Microsoft has updated its Azure AI Search service to increase storage capacity and vector index size at no additional cost, a move it said will make it more economical for enterprises to run generative AI-based applications.
Formerly known as Azure Cognitive Search, the Azure AI Search service connects external data stores containing un-indexed data with an application that sends queries or requests to a search index. It consists of three components—a query engine, indexes, and the indexing engine—and is mostly used in retrieving information to enhance the performance of generative AI, a process known as retrieval-augmented generation (RAG).
The free expanded limits will only apply to new services developed after April 3, 2024, the company said, adding that there is no way to upgrade existing services, so enterprises will need to create new ones to be benefit from the increased capacities.
In contrast to services developed before that date, new services will get a 3x to 6x increase in total storage per partition, a 5x to 11x increase in vector index size per partition, and the additional compute backing the service supports more vectors at high performance and up to 2x improvement in indexing and query throughput.
The upgrade, on average, reduces the cost per vector by 85% and saves up to 75% in total storage costs, Pablo Castro, engineer at Azure AI, wrote in a blog post.
The basic tier of the service, according to Castro, will get an additional 13 GB storage per partition following the update as opposed to just 2GB per partition before.
The S1, S2, and S3 tiers of the service will get an additional 135 GB, 250 GB, and 500 GB storage per partition respectively.
The L1 and L2 tiers will see no change, the company said.
On the vector index size, the basic, S1, S2, and S3 tiers will see an additional 4 GB, 32 GB, 88 GB, and 164 GB sizing capacity per partition respectively. Again, the L1 and L2 tiers will see no change.
The updated offering will be available across most US and UK regions, alongside other regions such as Switzerland West, Sweden Central, Poland Central, Norway East, Korea South, Korea Central, Japan East, Japan West, Italy North, Central India, Jio India West, France Central, North Europe, Canada Central, Canada East, Brazil South, East Asia, and Southeast Asia.
More features to optimize vector storage
Apart from updating the storage and vector index sizes, the company is working on bringing more features to optimize vector storage.
These features, which are currently in preview, include quantization and narrow numeric types for vectors, among other tweaks.

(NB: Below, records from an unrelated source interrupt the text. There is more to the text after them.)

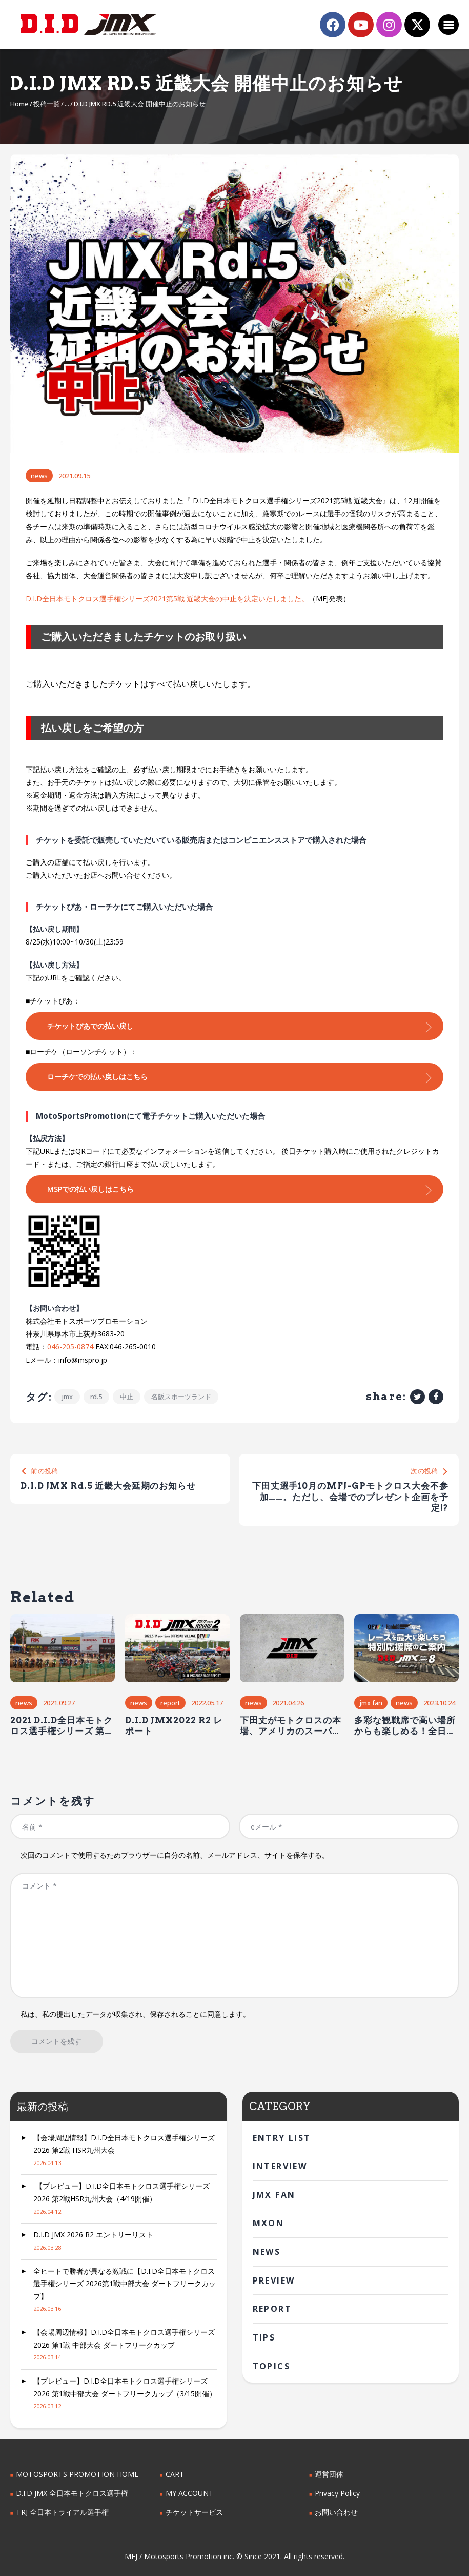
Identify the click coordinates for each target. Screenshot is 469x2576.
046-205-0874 (70, 1346)
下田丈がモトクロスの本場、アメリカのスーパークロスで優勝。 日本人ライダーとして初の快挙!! (291, 1726)
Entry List (282, 2138)
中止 (127, 1396)
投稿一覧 (46, 103)
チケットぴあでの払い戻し (90, 1026)
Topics (271, 2366)
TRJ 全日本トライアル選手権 (62, 2512)
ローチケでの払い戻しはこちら (97, 1076)
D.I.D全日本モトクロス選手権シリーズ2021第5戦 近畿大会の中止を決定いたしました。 (167, 598)
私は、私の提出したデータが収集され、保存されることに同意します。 (135, 2014)
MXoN (268, 2223)
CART (175, 2475)
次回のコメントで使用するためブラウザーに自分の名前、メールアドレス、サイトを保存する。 (175, 1855)
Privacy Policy (337, 2493)
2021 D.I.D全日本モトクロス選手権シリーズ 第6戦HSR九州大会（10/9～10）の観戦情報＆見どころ (61, 1726)
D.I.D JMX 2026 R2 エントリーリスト (93, 2235)
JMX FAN (370, 1702)
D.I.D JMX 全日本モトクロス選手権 (72, 2493)
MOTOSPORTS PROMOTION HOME (76, 2475)
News (39, 475)
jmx (67, 1396)
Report (170, 1702)
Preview (274, 2280)
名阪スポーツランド (182, 1396)
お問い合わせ (336, 2512)
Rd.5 (97, 1396)
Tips (264, 2337)
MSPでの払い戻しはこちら (90, 1189)
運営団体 (329, 2475)
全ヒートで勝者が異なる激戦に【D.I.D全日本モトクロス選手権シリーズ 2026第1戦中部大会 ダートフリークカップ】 (124, 2283)
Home (19, 103)
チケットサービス (194, 2512)
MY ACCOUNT (189, 2493)
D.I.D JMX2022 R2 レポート (173, 1725)
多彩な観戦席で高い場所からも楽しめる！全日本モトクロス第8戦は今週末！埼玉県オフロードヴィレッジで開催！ (405, 1726)
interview (280, 2166)
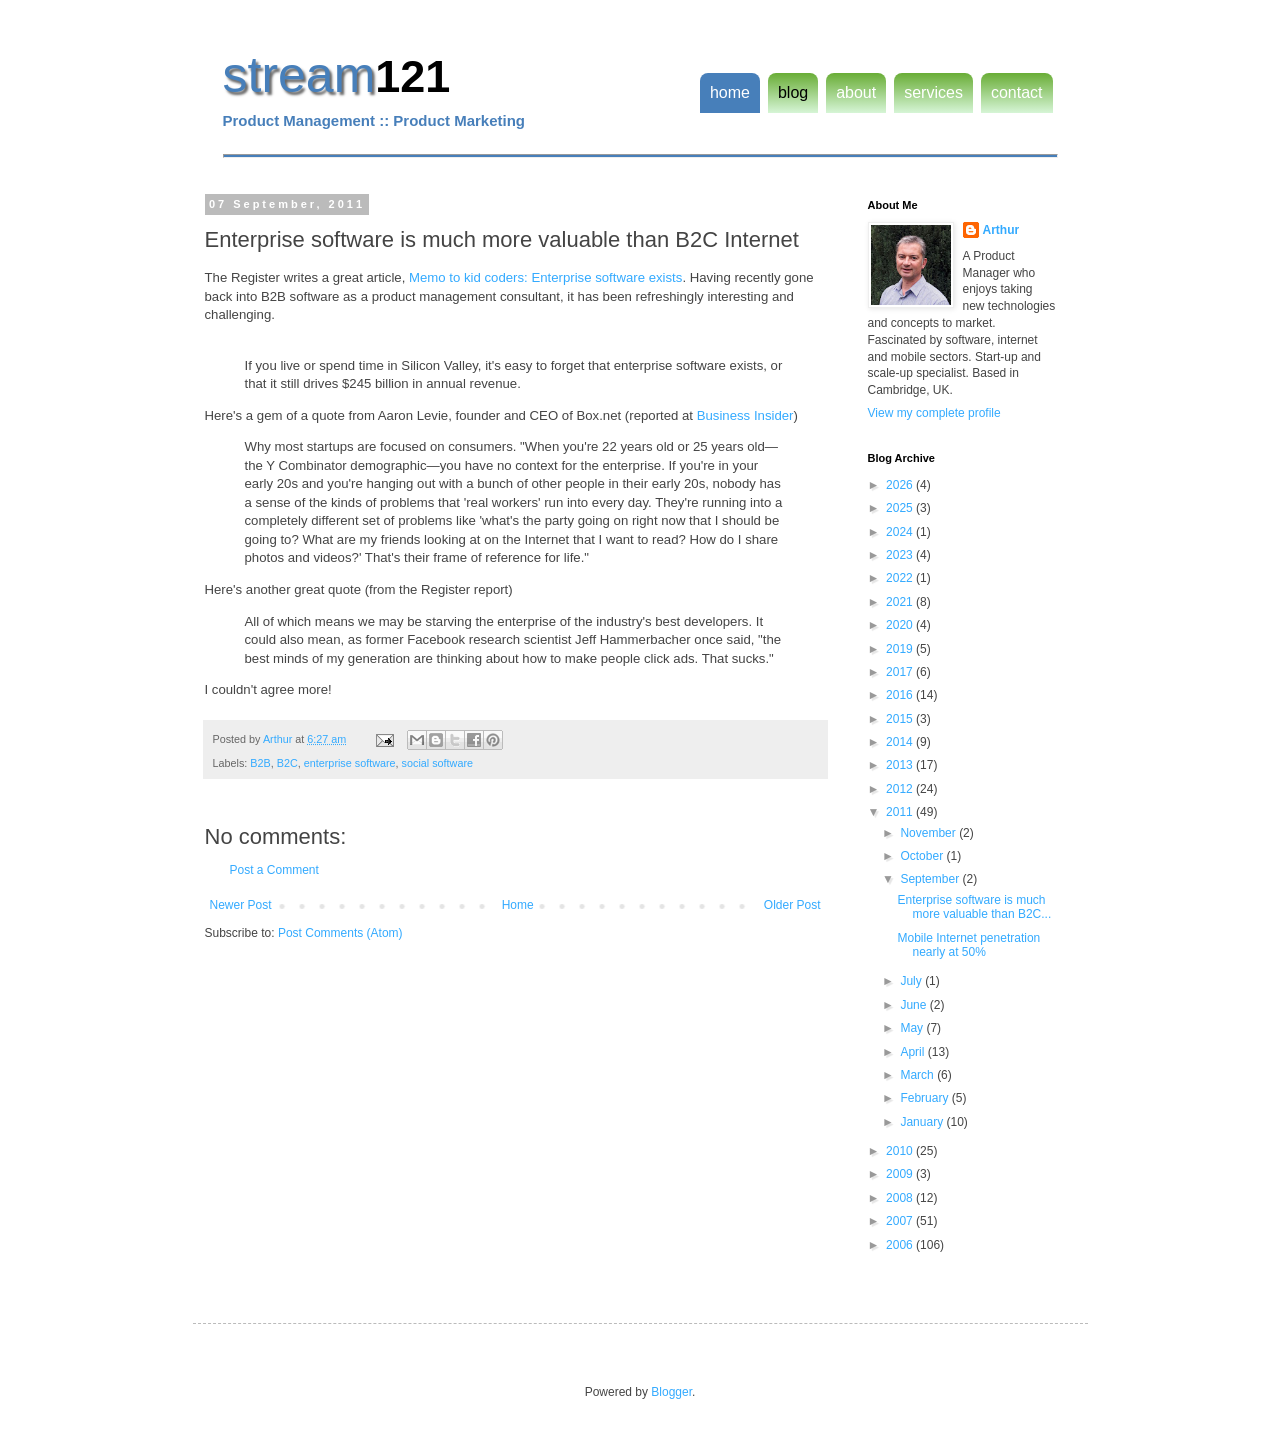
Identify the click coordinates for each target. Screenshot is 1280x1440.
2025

Microsoft is using quantization and oversampling to compress and optimize vector data storage, Castro said, adding that this reduces vector index size by 75% and vector storage on disk by up to 25%.
Further, the engineer said that enterprises could use narrow vector field primitive types such as int8, int16, or float16, to reduce vector index size and vector storage on disk by up to 75%.
Other techniques for further optimization includes setting the stored property on vector fields to reduce storage overhead.